Um estudo evidenciou que o uso concomitante de baixas doses de antagonistas opioides e antagonistas dos receptores NMDA podem prevenir ou reduzir o desenvolvimento da HIO, e que a cetamina em baixa dose pode modular a HIO7,22,23.
Uma revisão comprova que os mecanismos implicados no desenvolvimento da HIO incluem o sistema glutamatérgico e receptores NMDA, ativação de ciclo-oxigenase espinhal, aminoácidos excitatórios, dinorfinas, citocinas e quimocinas, prostaglandinas e facilitação descendente. Nesse sentido, especula-se que a modulação da hiperalgesia pode ser feita com antagonistas de receptores NMDA, agonistas alfa-2 adrenérgicos, inibidores seletivos da recaptação de serotonina, inibidores de cicloxigenases e análogos do GABA24.
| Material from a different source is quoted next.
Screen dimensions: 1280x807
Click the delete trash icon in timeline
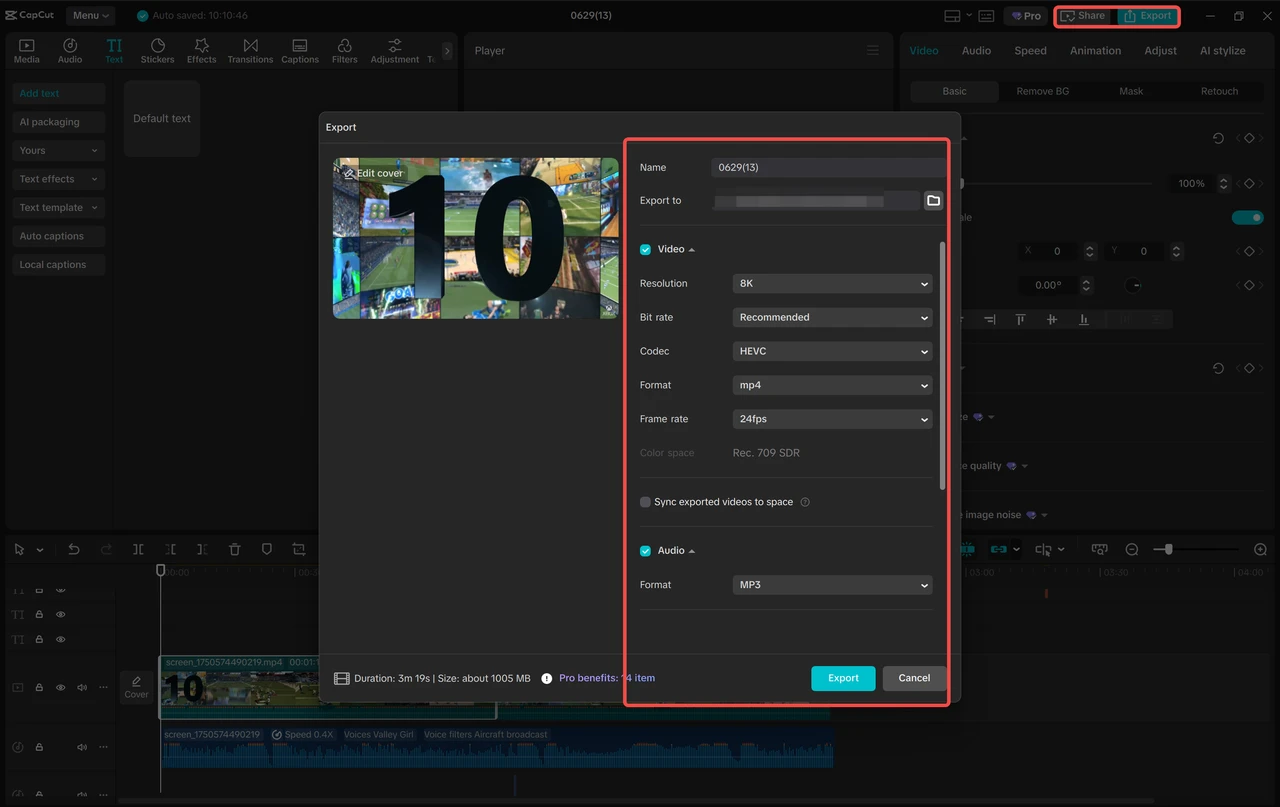[x=235, y=549]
Em acordo com os presentes resultados, um estudo utilizando fentanil em ratos Sprague-Dawuley provocou a HIO e demonstrou efeito atenuante pelos fármacos duloxetina e pregabalina12.
No presente estudo, na 2ª hora após o procedimento cirúrgico, não se observou diferenças entre os grupos controle, que receberam SF por via IP associado à SF por gavagem em comparação com o grupo que recebeu fentanil por via IP associado à SF por gavagem. Entretanto, quando se comparou estes com os animais que receberam duloxetina, fluoxetina ou pregabalina, foi encontrada menor hiperalgesia, demonstrando possível envolvimento dos receptores de serotonina, noradrenalina e redução de neurotransmissores pró-nociceptivos dependentes de cálcio, na liberação na medula espinhal, em concordância com outros estudos25-27.
Quando os animais foram avaliados no 1º e 3º dia após o procedimento cirúrgico, o grupo que recebeu fentanil por via IP apresentou maior efeito hiperálgico e com diferença estatisticamente significante em relação ao grupo controle, evidenciando a HIO. Entretanto, o grupo que recebeu fentanil por via IP, além de apresentar diferença significante em relação ao controle com SF, exibiu diferença em relação ao grupo duloxetina, fluoxetina e pregabalina, que se mostraram diferentes do grupo controle que recebeu SF, sugerindo eficácia em reduzir a HIO.
No 5º dia após o procedimento cirúrgico, o grupo que recebeu fentanil manteve maior resposta álgica quando comparado aos outros grupos. Porém, embora o G1, que recebeu SF, tenha mostrado menor efeito hiperálgico em comparação ao grupo fentanil, não apresentou diferença em comparação aos grupos que receberam duloxetina, fluoxetina ou pregabalina, evidenciando ainda a presença de HIO.
No 7º dia não se observou diferenças entre os grupos, ou seja, o possível efeito residual da hiperalgesia induzida por dose única de fentanil não foi evidenciado.
Estudos utilizando duloxetina e fluoxetina no combate à dor em roedores apoiam os resultados deste estudo, que a 5-HT e a NE desempenham importante papel na atenuação dos mecanismos de dor persistente, presumivelmente por vias modulatórias descendentes da dor e consequentemente na HIO28-30.
O uso de pregabalina sobre o comportamento nociceptivo e a SC em modelo de dor trigeminal em ratos, atenuando a alodinia mecânica e a SC sobre o modelo de dor trigeminal referenda seu uso clínico no tratamento da dor e, embora sejam escassos estudos com a HIO, há evidencia que poder ser útil no controle desse tipo de dor31.
O presente estudo apresentou evidências de que o fentanil produz HIO e de provável efeito atenuante mediado pela serotonina e noradrenalina e pelo bloqueio de canais de cálcio, pelos fármacos duloxetina, fluoxetina e pregabalina.